13. De rechtbank is van oordeel dat verweerder terecht heeft vastgesteld dat eiser de inlichtingenplicht heeft geschonden. Eiser had zelf melding moeten maken van zijn inschrijving in de KvK. Daartoe was in ieder geval aanleiding omdat eiser ook gelden ontving op zijn zakelijke rekening. Anders dan eiser betoogt, had hij ook van deze inkomsten melding moeten maken bij verweerder. Daarnaast blijkt uit de door verweerder overgelegde bankafschriften dat eiser meerdere overboekingen heeft gedaan van de zakelijke rekening naar zijn privérekening, waarbij als omschrijving staat vermeld “levensonderhoud”. Op de hoorzitting heeft eiser ook verklaard dat hij leeft van de zakelijk rekening, waarvan hij op dat moment € 2.000,- had opgenomen. Eiser had deze inkomsten ook moeten melden aan verweerder. Nu eiser dit heeft nagelaten, kon zijn recht op bijstand niet langer worden vastgesteld. Daarmee is voldaan aan de voorwaarden van artikel 54, derde lid, van de Pw, zodat verweerder eisers bijstandsuitkering terecht heeft ingetrokken.
14. Eisers beroep op het vertrouwensbeginsel kan niet tot een ander oordeel leiden. De reden om de bijstandsuitkering in te trekken is niet dat eiser een eigen bedrijf is gestart, maar dat hij geen melding heeft gemaakt van de inkomsten die hij vervolgens zakelijk en privé ontving. Uit de overgelegde stukken blijkt dat verweerder eiser erop heeft gewezen dat hij dergelijke inkomsten moest melden.
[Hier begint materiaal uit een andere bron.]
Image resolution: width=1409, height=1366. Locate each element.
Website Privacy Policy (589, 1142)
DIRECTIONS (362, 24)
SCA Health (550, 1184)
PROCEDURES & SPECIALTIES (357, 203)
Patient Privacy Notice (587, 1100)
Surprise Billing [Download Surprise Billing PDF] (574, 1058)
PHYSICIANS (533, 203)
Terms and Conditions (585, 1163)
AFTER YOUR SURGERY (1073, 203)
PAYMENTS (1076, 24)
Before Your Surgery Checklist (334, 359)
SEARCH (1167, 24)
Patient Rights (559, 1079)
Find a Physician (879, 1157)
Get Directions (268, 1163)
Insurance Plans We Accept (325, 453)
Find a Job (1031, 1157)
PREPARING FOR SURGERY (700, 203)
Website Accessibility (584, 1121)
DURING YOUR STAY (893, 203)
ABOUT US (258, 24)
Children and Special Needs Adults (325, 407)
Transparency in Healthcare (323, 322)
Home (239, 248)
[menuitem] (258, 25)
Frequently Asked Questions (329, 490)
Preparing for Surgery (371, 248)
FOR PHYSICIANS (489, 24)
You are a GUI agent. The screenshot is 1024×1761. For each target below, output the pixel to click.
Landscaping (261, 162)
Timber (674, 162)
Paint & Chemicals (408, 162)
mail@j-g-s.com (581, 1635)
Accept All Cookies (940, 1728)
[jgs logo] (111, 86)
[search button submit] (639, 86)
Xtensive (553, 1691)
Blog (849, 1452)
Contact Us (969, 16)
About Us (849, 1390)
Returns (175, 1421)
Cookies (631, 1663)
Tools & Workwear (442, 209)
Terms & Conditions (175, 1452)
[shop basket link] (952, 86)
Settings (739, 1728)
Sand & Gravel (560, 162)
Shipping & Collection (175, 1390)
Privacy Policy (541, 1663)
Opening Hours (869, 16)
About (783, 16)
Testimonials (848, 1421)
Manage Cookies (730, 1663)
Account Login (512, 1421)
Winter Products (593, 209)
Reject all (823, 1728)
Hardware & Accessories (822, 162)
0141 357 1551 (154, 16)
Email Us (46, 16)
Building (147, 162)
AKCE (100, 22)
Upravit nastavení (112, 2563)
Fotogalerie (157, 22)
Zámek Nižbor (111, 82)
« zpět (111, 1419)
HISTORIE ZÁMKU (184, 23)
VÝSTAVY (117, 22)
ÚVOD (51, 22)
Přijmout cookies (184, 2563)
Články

15. Gelet op het bovenstaande zal de rechtbank de rechtsgevolgen van het vernietigde besluit in stand laten.
16. Nu het beroep gegrond is, bepaalt de rechtbank dat verweerder aan eiser het door hem betaalde griffierecht dient te vergoeden. De rechtbank veroordeelt verweerder daarnaast in de door eiser gemaakte proceskosten. Deze kosten stelt de rechtbank op grond van het Besluit proceskosten bestuursrecht voor de door een derde beroepsmatig verleende rechtsbijstand vast op € 1.024,- (1 punt voor het beroepschrift en 1 punt voor het verschijnen op de zitting, met een waarde per punt van € 512,- en een wegingsfactor 1).